Records supplied:
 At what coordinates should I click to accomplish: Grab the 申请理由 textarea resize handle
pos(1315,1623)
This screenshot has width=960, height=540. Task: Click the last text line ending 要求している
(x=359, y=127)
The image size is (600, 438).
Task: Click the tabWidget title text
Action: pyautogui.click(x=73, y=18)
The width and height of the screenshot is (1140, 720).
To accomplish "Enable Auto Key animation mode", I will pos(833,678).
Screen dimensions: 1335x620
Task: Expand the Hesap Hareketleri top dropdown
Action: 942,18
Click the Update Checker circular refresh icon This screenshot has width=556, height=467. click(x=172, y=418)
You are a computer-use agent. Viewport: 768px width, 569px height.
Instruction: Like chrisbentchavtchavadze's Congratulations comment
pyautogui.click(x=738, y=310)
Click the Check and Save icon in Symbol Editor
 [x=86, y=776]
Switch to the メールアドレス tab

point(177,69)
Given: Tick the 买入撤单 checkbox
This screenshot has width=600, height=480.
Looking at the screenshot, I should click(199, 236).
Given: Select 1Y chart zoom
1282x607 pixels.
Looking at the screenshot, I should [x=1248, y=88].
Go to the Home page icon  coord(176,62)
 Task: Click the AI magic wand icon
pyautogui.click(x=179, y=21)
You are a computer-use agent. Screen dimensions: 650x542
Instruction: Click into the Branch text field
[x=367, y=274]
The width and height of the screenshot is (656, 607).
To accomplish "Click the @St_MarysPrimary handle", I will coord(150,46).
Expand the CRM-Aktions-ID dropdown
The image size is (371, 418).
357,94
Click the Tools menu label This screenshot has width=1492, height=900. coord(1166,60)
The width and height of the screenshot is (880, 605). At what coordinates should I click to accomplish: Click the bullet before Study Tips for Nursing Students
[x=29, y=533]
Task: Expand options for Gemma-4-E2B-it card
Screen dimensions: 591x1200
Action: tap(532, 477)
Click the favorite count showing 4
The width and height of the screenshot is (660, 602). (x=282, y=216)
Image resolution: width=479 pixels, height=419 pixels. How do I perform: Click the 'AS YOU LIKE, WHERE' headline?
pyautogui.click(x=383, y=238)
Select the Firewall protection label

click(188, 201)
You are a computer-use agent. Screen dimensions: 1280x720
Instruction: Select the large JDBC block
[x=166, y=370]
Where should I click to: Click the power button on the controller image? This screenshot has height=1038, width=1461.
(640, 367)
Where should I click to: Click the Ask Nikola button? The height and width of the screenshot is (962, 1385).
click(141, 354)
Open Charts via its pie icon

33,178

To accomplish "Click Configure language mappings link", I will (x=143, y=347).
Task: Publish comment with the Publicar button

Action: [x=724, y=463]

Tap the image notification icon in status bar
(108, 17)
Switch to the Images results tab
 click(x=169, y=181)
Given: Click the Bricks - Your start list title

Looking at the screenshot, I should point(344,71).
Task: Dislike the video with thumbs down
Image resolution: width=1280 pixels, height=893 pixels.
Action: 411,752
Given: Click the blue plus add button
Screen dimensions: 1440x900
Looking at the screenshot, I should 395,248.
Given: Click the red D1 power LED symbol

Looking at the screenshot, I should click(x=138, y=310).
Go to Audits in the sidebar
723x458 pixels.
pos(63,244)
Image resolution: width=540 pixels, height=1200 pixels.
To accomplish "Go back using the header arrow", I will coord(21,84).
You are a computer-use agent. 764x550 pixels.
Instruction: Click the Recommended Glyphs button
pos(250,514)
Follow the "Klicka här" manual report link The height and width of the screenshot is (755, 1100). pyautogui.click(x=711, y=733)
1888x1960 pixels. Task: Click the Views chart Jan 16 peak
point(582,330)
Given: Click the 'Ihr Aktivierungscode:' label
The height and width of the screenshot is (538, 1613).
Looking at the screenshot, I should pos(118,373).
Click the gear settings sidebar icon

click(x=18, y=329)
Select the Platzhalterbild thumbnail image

Task goal: In the records above, find every line with the word "computer" and copy it.

Exercise response:
You are a computer-use agent. Viewport: 768px width, 569px height.
You are a computer-use agent. Screen dimensions: 650x542
You are a computer-use agent. Screen dimensions: 1280x720
You are a computer-use agent. 764x550 pixels.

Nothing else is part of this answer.